By default, every value gets copied raw byte-by-byte. For each type you would like serialize with a custom function, you need to override the following function for your type.

This function will be called with

  • The serialization context (described below). It provides functions to write to the buffer and to translate pointers to offsets.
  • A pointer to the original (i.e. not the serialized!) value of your struct.
  • The offset value where the value of YourType has been copied to. You can use this information to adjust certain members of YourType. For example: ctx.write(pos + offsetof(cista::string, h_.ptr_), cista::convert_endian<Ctx::MODE>(start)). This overrides the pointer contained in cista::string with the offset, the bytes have been copied to by calling start = c.write(orig->data(), orig->size(), 1).
template <typename Ctx>;
void serialize(Ctx&, YourType const*, cista::offset_t const);

The Ctx parameter is templated to support different serialization targets (e.g. file and buffer). Ctx provides the following members:

struct serialization_context {
  /**
   * Writes the values at [ptr, ptr + size[ to
   * the end of the serialization target buffer.
   * Adjusts for alignment if needed and returns
   * the new (aligned) offset the value was written to.
   *
   * Appends to the buffer (resize).
   *
   * \param ptr         points to the data to write
   * \param size        number of bytes to write
   * \param alignment   the alignment to consider
   * \return the alignment adjusted offset
   */
  offset_t write(void const* ptr, offset_t const size,
                 offset_t alignment = 0);

  /**
   * Overrides the value at `pos` with value `val`.
   *
   * Note: does not append to the buffer.
   * The position `pos` needs to exist already
   * and provide enough space to write `val`.
   *
   * \param pos  the position to write to
   * \param val  the value to copy to position `pos`
   */
  template <typename T>;
  void write(offset_t const pos, T const& val);
};

Deserialization

For custom deserialization, there are two options:

Split Deserialization Functions

Not all three functions need to be implemented. There are generic default overloads for every function.

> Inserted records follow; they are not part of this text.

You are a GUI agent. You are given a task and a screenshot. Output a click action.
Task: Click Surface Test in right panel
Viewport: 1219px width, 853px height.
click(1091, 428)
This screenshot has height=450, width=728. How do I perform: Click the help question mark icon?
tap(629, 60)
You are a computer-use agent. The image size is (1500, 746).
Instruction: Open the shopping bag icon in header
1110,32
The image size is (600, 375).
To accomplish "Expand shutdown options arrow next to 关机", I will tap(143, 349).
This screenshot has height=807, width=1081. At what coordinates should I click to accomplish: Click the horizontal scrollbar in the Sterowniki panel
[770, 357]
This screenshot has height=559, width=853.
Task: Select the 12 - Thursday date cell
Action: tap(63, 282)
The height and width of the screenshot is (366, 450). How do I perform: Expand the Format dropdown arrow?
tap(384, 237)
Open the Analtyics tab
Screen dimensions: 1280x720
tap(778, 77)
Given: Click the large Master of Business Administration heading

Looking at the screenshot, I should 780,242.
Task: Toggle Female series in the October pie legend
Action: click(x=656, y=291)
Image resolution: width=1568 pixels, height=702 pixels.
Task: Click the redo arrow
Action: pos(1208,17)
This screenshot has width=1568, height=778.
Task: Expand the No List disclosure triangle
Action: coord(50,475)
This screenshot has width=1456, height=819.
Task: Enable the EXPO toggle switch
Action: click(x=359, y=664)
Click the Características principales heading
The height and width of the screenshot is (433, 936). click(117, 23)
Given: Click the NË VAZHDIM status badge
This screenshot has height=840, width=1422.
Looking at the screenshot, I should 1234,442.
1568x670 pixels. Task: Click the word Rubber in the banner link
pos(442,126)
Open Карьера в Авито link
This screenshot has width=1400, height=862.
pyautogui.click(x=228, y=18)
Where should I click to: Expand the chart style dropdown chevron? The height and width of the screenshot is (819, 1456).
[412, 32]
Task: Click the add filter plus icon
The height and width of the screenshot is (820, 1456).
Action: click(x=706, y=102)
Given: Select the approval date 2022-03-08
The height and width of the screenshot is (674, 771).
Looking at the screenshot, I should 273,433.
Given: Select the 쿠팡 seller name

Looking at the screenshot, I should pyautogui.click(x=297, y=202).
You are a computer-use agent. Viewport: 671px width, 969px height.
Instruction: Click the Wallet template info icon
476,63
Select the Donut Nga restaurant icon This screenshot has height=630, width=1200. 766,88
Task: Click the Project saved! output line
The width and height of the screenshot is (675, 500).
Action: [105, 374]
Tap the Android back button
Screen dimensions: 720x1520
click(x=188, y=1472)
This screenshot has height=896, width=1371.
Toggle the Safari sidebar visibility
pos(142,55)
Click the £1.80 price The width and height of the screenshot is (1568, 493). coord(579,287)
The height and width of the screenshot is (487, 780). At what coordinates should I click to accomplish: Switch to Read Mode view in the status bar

Deserialization is split into three phases for every data structure. This is necessary because in the cista::mode::DEEP_CHECK mode (which is required when reading untrusted data), a two phase approach is used:

  • The first phase goes decends recursivley through the (tree-like) owning memory hiearchy.
  • The second phase skips the endian and pointer conversions but therefore goes through the (graph-like) data structure following owning and non-owning pointers. This resembels a breadth-first-search (BFS) on the stored data. In the second phase only the recurse and check_state functions are applied.
/**
 * STEP 1: Restore Scalars & Pointers.
 *
 * Convert endian for each scalar field of YourType
 * Use c.convert_endian(...) to do so.
 *
 * Convert raw pointers from the stored offset values
 * to absolute pointers.
 * This is only necessary in cista::raw mode.
 */
template <typename Ctx, typename T>
void convert_endian_and_ptr(Ctx const& c, YourType* el);
/**
 * STEP 2: Status Check.
 *
 * Called after scalars and pointers have been
 * restored. All members should be valid.
 *
 * Check if the data structure has a valid state.
 * E.g. for pointers:
 * they should either point to null
 * or to a valid address within the buffer
 * c.check_ptr() does this check.
 */
template <typename Ctx, typename T>
void check_state(Ctx const& c, YourType* el);
/**
 * STEP 3: Recursive Call.
 *
 * For containers like unique_ptr, vector, etc.
 * Tell the "main" method where to precede
 * with deserialization
 */
template <typename Ctx, typename T, typename Fn>
void recurse(Ctx& c, YourType* el, Fn&& fn);

Single Deserialize Function

If you do not need the cista::mode::DEEP_CHECK option, it is sufficient to implement a single deserialize function that does the combination of all three functions described above. Use is_mode_enabled(Ctx::MODE, mode::UNCHECKED) to optionally disable all bounds checks.

template <typename Ctx, typename T>
inline void deserialize(Ctx const& c, std::vector<T>* el);

Both functions (deserialize() and check()) are provided by the deserialization_context:

struct deserialization_context {
  /**
   * Computes and stores the absolute address value
   * of a stored raw pointer.
   * A raw pointer stores a offset relative to itself
   * that will be converted to a absolute address.
   *
   * \param ptr  the raw pointer
   */
  template <typename Ptr>;
  void deserialize_ptr(Ptr** ptr) const;

  /**
   * Checks whether the pointer points to
   * a valid memory address within the buffer
   * where at least `size` bytes are available.
   *
   * \param el    the memory address to check
   * \param size  the size to check for
   * \throws if there are bytes outside the buffer
   */
  template <typename T> void check_ptr(offset_ptr<T> el, size_t size = sizeof(T)) const;
  template <typename T> void check_ptr(T* el, size_t size = sizeof(T)) const;
};